I wanted to give the deodorant a decent trial, so I kept using it for a few days. Perhaps my body needed to adjust. But it didn’t. I made it 6 days and had to give up. The entire surface of my pits were bright red, itching and raw feeling. I had a chemical burn.  I immediately discontinued all deodorant use.

It took two weeks for the chemical burns to heal. In that time, I emailed the company to let them know. Their response was really unsatisfactory. They said that it was likely the tea tree oil. “C’est dommage.”  I was hoping they would offer to send a sample of a different formulation. That’s what I would do if someone told me my product gave them chemical burns. Certainly there was no warning on the label. I was a little ticked, but I’m sure the rest of their products are great. I’m not going to be giving them another $7, however.

After 2 weeks, I went another week without using any deodorant. I was sort of fascinated with my natural personal smell. It smelled strong!  And bad!  And weird!  I kept sniffing my pits and recoiling and then laughing at myself. When my husband started remarking that he could smell my pits without being close to me, I decided to return to the world of commercial deodorants.

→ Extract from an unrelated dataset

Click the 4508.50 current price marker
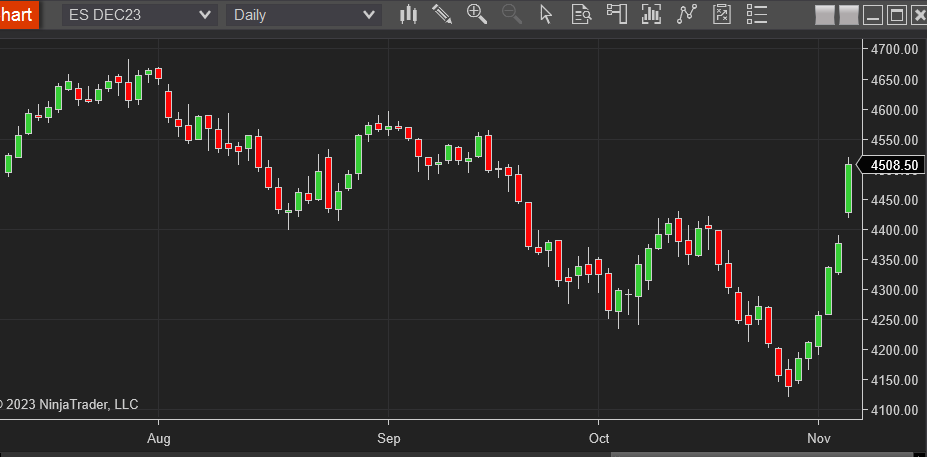This screenshot has height=457, width=927. [895, 165]
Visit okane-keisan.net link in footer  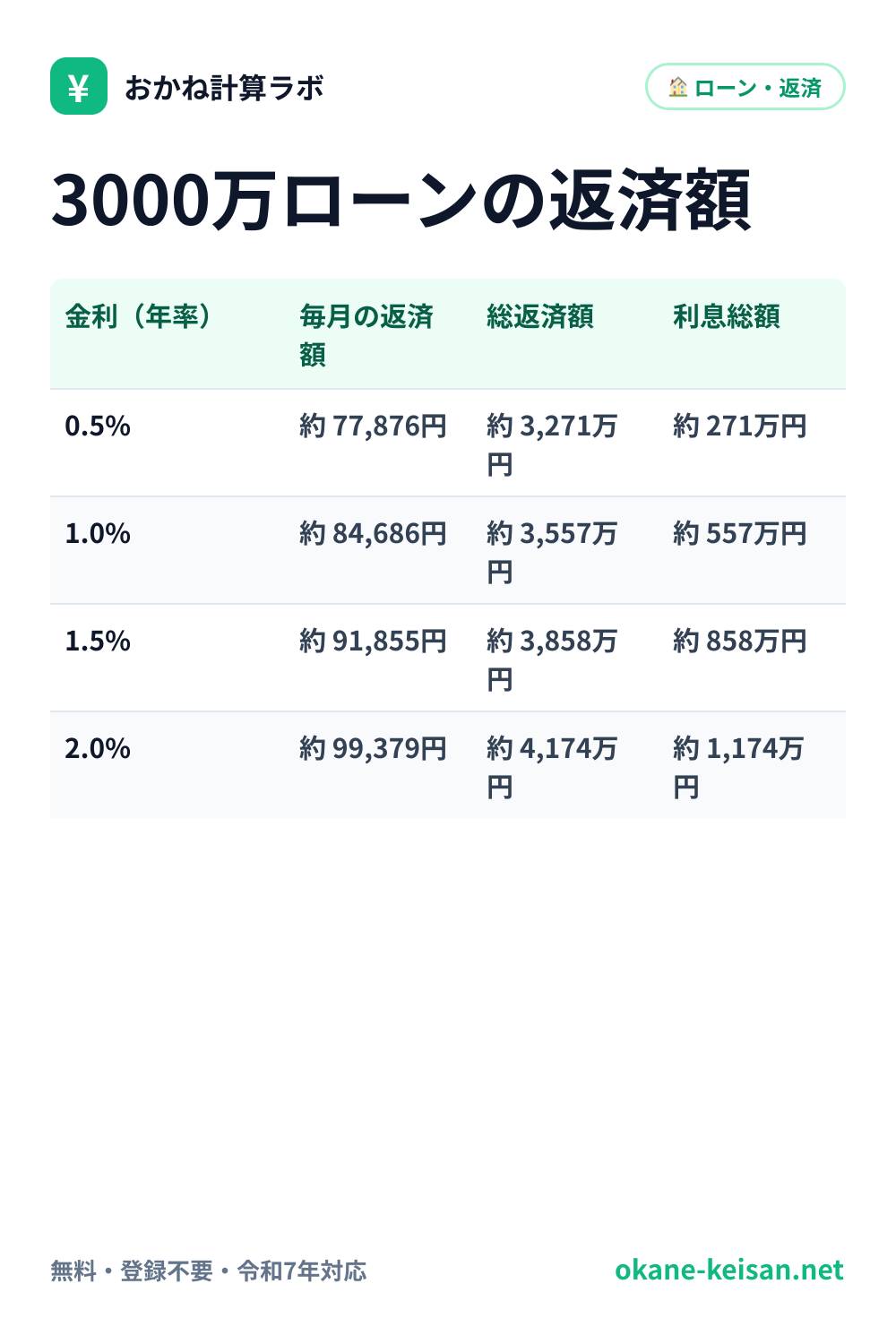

A few months later, I’m still a Lady Speed Stick devotee. My first stick back was Summer Citrus and I recently picked up Fruity Melon. I love the silly fruity scents.

I haven’t ruled out making my own deodorant. It definitely won’t have tea tree oil in it. But I have heard some people say that it is the baking soda or corn starch that they react to in natural deodorants.  I sure hope that’s not my experience.

Have you tried natural deodorants?  What was your experience? Is there a brand you love?